10 Books We're Reading: November 2020

As the days get colder, darker and shorter, many of us will be curled up on the sofa catching up on Netflix or with a good book. Here are our top finds to help you with your next book club, Christmas shopping or to write your reading goals for 2021.

1. Women Don't Owe You Pretty by Florence Given

Women Don’t Owe You Pretty is an accessible entry point into progressive feminist discussion, covering topics such as body image, toxic beauty standards, and identity-building in a world still plagued by misogyny and sexism.

2. The Art of Rest: How to Find Respite in the Modern Age by Claudia Hammond.

Drawing on a ground-breaking global study of rest, as distinct from sleep, Hammond's practical and inspiring book unravels the transformative benefits of quality downtime and the secrets of how to unwind.

3. The Thursday Murder Club by Richard Osman

Laced with killer one-liners and artfully constructed twists, the debut novel from the telly puzzle favourite centres on a posse of pensionable Poirots investigating the suspicious demise of a property developer.

4. Gender Swapped Fairy Tales by Karrie Fransman and Jonathan Plackett.

Often the simplest changes can prove the most revelatory, and so it proves with Fransman and Plackett’s revision of classic fairy tales where the genders of all the protagonists are swapped to reveal a completely new way of looking at traditional stories.

5. Love your Life by Sophie Kinsella

Sophie Kinsella hits the mark again with a charming Mediterranean-set comedy of whirlwind holiday romance and everyday incompatibility.

6. Girl, Woman, Other by Bernardine Evaristo

Girl, Woman, Other follows the lives and struggles of twelve very different characters.
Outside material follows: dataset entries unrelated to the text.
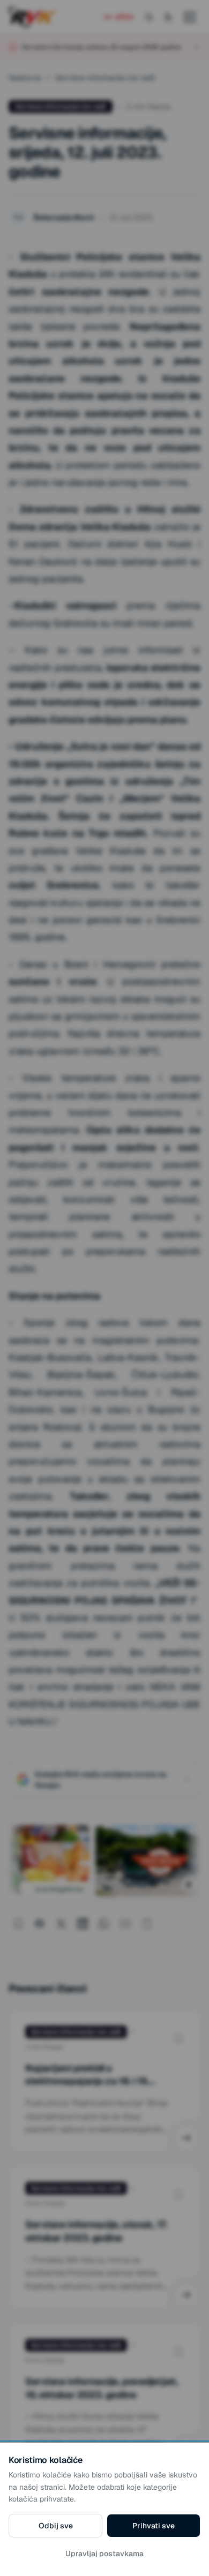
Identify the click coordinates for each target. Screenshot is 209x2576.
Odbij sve (56, 2525)
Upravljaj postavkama (104, 2553)
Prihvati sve (153, 2525)
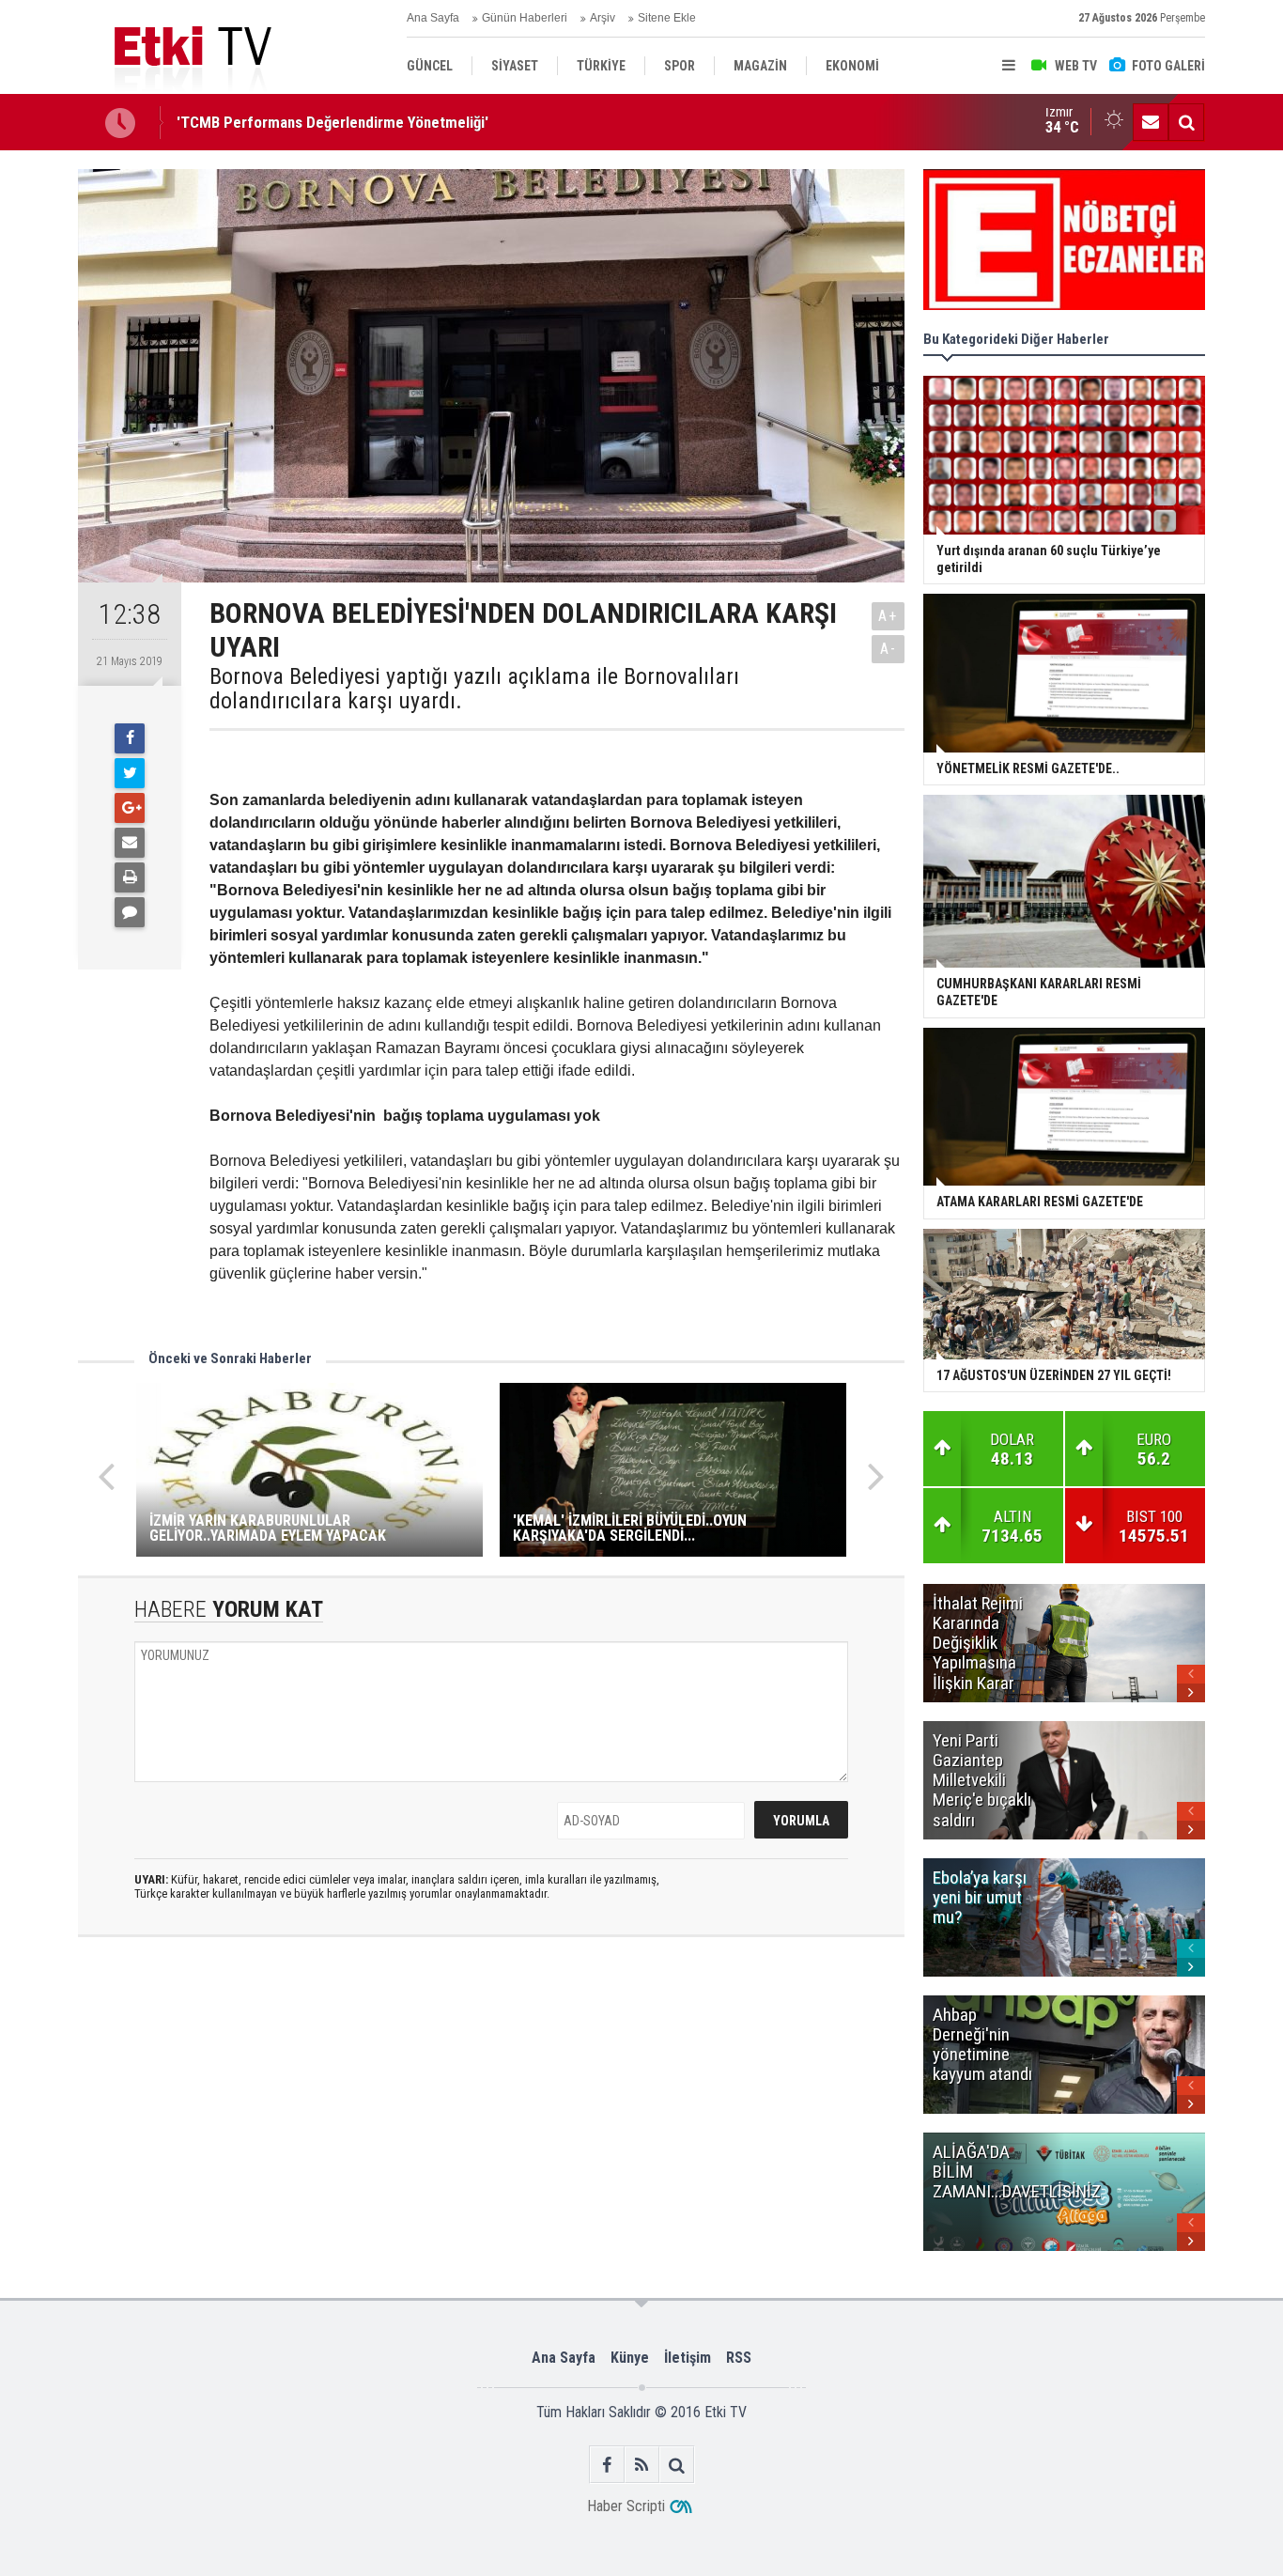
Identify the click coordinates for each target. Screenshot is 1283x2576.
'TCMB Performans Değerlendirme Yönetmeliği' (332, 122)
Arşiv (602, 17)
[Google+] (130, 808)
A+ (888, 616)
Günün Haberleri (524, 17)
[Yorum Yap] (130, 912)
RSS (738, 2358)
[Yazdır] (130, 877)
Mostly women, black and British, they tell the stories of their families, friends and lovers, across the country and through the years. Joyfully polyphonic and vibrantly contemporary, this is a gloriously new kind of history, a novel of our times: celebratory, ever-dynamic and utterly irresistible.

7. Cook, Eat, Repeat by Nigella Lawson

Cook, eat, repeat is a delicious and delightful combination of recipes intertwined with narrative essays about food, all written in Nigella’s engaging and insightful prose. Whether asking 'What is a Recipe?' or declaring 'Death to the Guilty Pleasure', Nigella’s wisdom about food and life comes to the fore, with tasty new recipes that readers will want to return to again and again.
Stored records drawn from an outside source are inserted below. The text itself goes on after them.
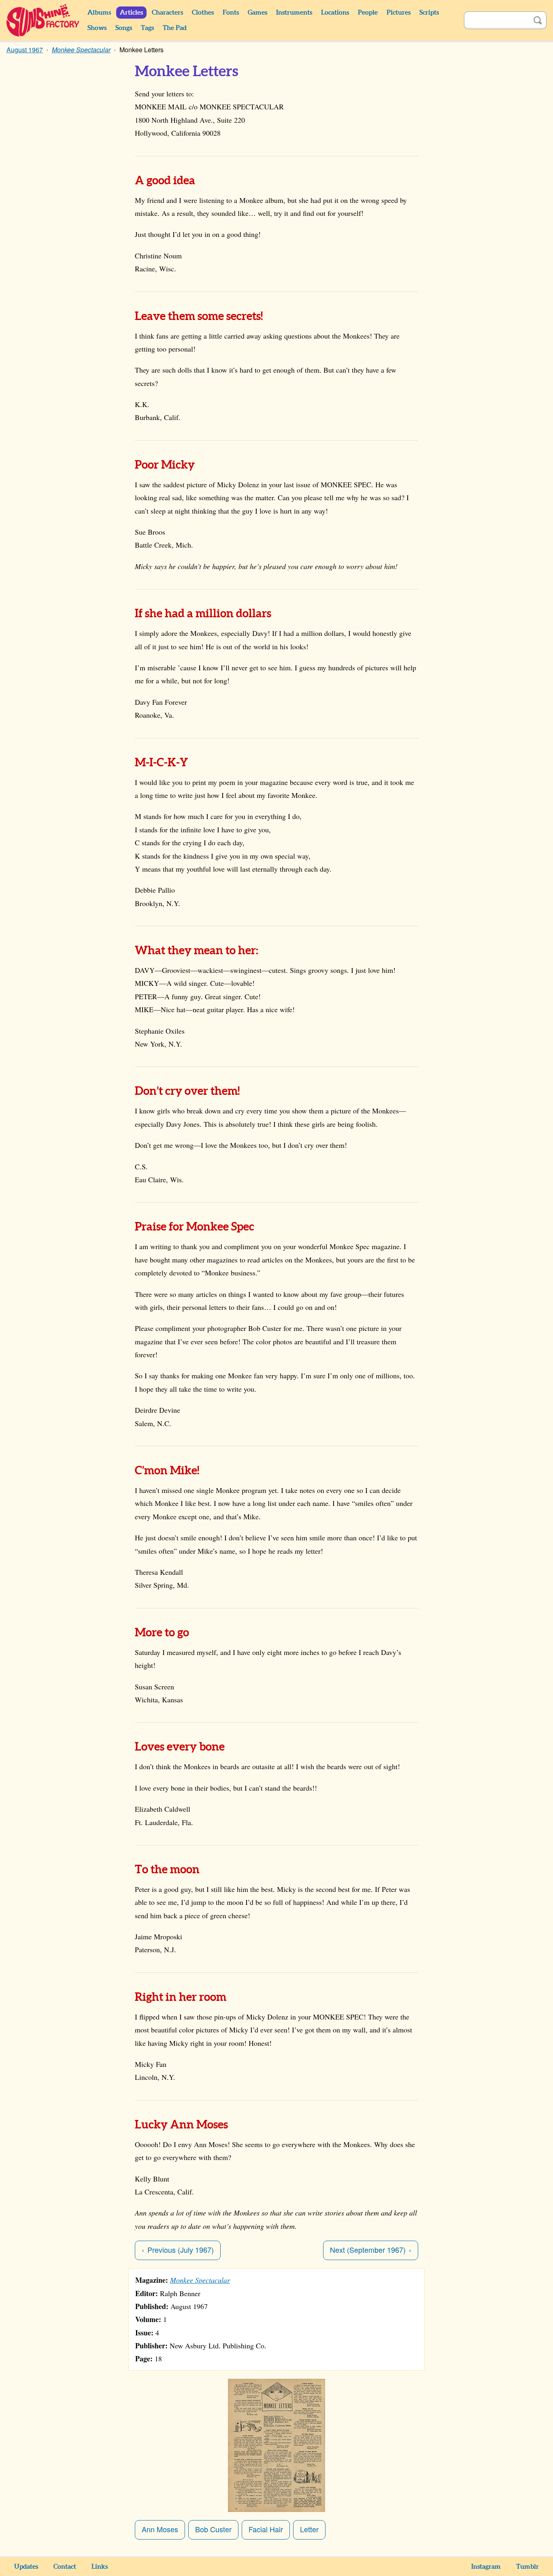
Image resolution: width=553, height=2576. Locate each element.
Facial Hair (266, 2529)
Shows (96, 28)
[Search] (538, 20)
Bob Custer (213, 2529)
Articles (131, 12)
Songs (123, 28)
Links (99, 2566)
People (368, 12)
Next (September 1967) (368, 2249)
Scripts (429, 12)
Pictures (398, 12)
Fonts (231, 12)
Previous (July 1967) (180, 2249)
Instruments (294, 12)
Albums (99, 12)
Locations (335, 12)
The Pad (175, 28)
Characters (167, 12)
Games (257, 12)
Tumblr (527, 2566)
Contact (64, 2566)
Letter (309, 2529)
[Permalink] (206, 181)
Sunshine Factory (43, 20)
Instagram (486, 2566)
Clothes (203, 12)
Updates (26, 2566)
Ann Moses (160, 2529)
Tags (147, 28)
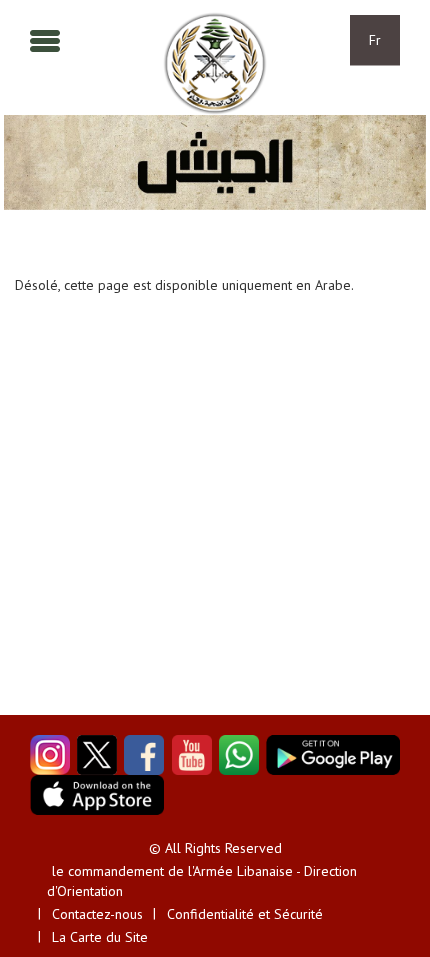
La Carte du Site (100, 937)
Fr (375, 40)
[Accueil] (214, 63)
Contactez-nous (97, 914)
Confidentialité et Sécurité (245, 914)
8. A Year at the Chateau by Dick and Angel Strawbridge

Sharing their full journey for the first time, A Year at the Chateau follows Dick and Angel from when they first moved to France in the depths of winter and found bedrooms infested with flies, turrets inhabited by bats, the wind rattling through cracked windows, and just one working toilet, which flushed into the moat, through to the monumental efforts that went into readying the chateau for their unforgettable wedding and their incredibly special first Christmas.

9. My Garden World by Monty Don

My Garden World by Monty Don is a celebration of every living creature that we all share. This year has given us the enforced opportunity to learn more about the fascinating natural world around us. Whether you live in the countryside or the town, Monty’s observations and insights are relevant to each and every one of us. My Garden World is Monty Don’s personal journey through the natural year, month by month, season by season, observed from the immediate world around him.

10. Where the Crawdads Sing by Delia Owens

A remarkable debut bubbles over with the melting-pot tension of a community beset by tragedy and shaped by the landscape that surrounds it. Character-driven, with an impeccable sense of place and time, this is a richly imagined story of innocence undone and of a small town torn and re-shaped by crisis.